ASIC tells Australians to wise up to scams

ASIC tells Australians to wise up to scams

The corporate regulator has told consumers and investors to wise up to scams after a new report showed losses reported to the government’s ScamWatch website doubled in 2015.

Following the release of the figures, ASIC’s deputy chairman Peter Kell said the regulator is warning people to be more wary of fraudsters and offered tips for the public to protect themselves from money-stealing scams.

"The ScamWatch data published by the ACCC indicates that a wide variety of scams, including investment and 'get rich quick' scams, continue to hit Australians."

"Overseas-based scammers in particular commonly target consumers in wealthier countries such as Australia. People over 55, many of whom are looking for investment returns in a low interest rate environment, are often most at risk," he said.

"ASIC received 367 reports about scams in 2015, although in our experience scams are often under reported. The number of Australians contacted by scammers, and the amounts of money lost, are likely to be much larger than what is reported to us."

In 2015 the top five types of scams reported to ASIC were:

– overseas cold-calling about investment opportunities;

– overseas calls offering easy credit or loans after payment of an upfront fee;

– sports arbitrage or gambling schemes;

– money transfer schemes (job opportunity or other fraud); and

– fake debt and invoice scams.

"The scams reported to ASIC generally come from overseas," Mr Kell said.

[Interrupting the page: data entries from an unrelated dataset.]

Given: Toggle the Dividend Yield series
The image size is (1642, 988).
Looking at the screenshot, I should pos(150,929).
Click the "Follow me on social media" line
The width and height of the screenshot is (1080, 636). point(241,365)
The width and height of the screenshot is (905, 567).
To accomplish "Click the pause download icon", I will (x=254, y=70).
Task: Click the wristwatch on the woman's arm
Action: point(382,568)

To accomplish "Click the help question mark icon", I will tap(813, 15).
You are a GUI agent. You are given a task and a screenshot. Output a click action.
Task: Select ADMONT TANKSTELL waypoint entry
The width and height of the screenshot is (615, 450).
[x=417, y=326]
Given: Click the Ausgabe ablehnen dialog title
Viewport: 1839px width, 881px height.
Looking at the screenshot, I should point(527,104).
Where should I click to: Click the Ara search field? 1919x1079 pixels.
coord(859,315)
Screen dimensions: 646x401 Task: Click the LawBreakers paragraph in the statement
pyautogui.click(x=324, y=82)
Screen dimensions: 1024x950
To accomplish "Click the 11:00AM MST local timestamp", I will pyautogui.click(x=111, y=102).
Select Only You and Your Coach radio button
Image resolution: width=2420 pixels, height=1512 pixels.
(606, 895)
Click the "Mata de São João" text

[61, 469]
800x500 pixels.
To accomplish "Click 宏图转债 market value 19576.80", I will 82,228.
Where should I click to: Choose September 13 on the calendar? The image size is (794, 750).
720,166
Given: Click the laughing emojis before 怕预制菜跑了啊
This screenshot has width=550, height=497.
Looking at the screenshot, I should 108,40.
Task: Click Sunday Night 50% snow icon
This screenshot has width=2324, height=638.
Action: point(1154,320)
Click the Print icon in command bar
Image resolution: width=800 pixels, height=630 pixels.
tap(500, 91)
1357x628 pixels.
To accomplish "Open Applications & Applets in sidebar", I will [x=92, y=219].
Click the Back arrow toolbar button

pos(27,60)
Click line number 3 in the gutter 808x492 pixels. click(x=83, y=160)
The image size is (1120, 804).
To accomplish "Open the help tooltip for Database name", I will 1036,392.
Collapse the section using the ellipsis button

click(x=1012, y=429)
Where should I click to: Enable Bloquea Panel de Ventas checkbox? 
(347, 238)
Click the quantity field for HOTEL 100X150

"In many cases the pitch to consumers is so professional, slick and believable that it is hard to tell these are not genuine financial opportunities. Scammers have sophisticated sales practices that include call scripts, false paperwork, fake websites and made-up referees," Mr Kell said.

Typically, according to ASIC, investment and financial scams will offer:

– high, quick returns and sometimes tax-free benefits;

– big rewards for what seems a small upfront payment;

– discounts for early bird investors;

– 'no risk' or 'low risk' investments, where 'you can sell any time', get a refund for non-performance or have 'guaranteed' transactions;

– inside information or the opportunity to invest before a public float; or

– “magic” software that claims to predict sporting results or promises to makes you rich through active share trading.

"Do not send your money overseas for an investment offer that has come out of the blue. It's as simple as that," Mr Kell warned.

"If you wish to invest, take some time to consider your needs and objectives. Only put your money with a managed fund or other investment that is licensed by ASIC, and speak to a licensed adviser if you want investment advice."